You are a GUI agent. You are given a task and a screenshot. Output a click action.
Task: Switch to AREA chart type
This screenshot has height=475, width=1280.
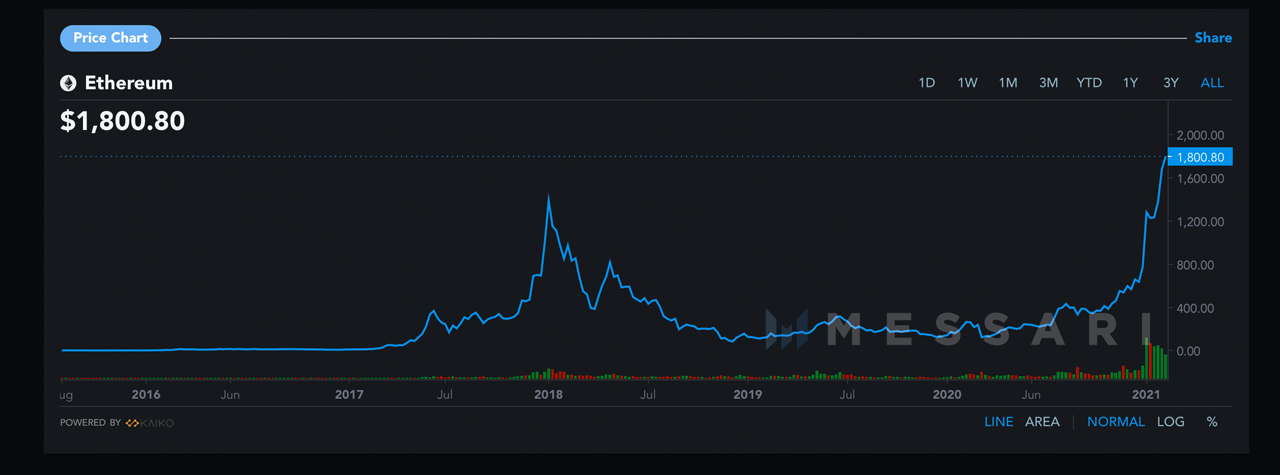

--

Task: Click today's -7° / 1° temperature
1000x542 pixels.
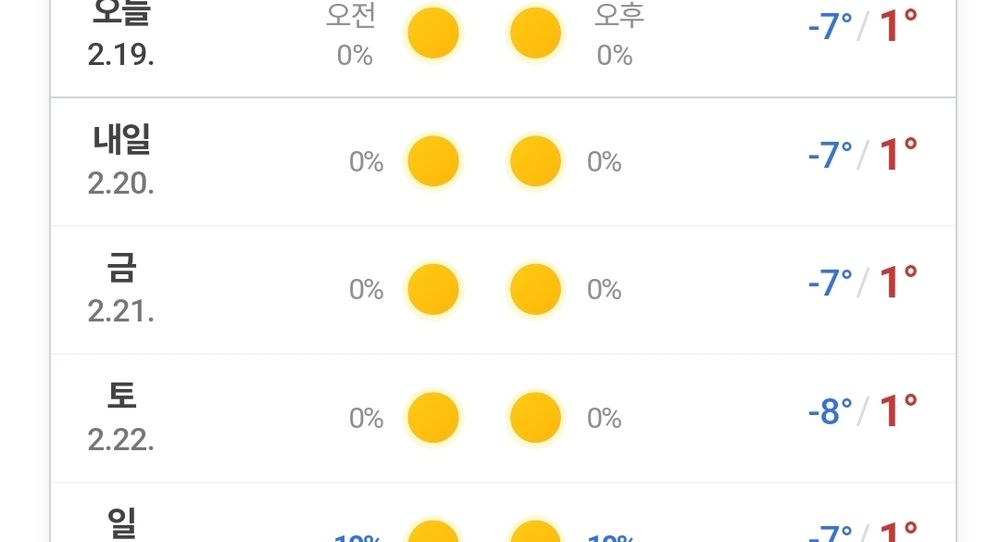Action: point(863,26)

==

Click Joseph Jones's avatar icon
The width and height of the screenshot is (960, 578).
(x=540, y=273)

### Your objective
Beginning with the line containing "Task: Switch to AREA chart type" in the material above, copy every line exactly until you have copied the line containing "This screenshot has height=475, width=1280.".

### Exercise result
Task: Switch to AREA chart type
This screenshot has height=475, width=1280.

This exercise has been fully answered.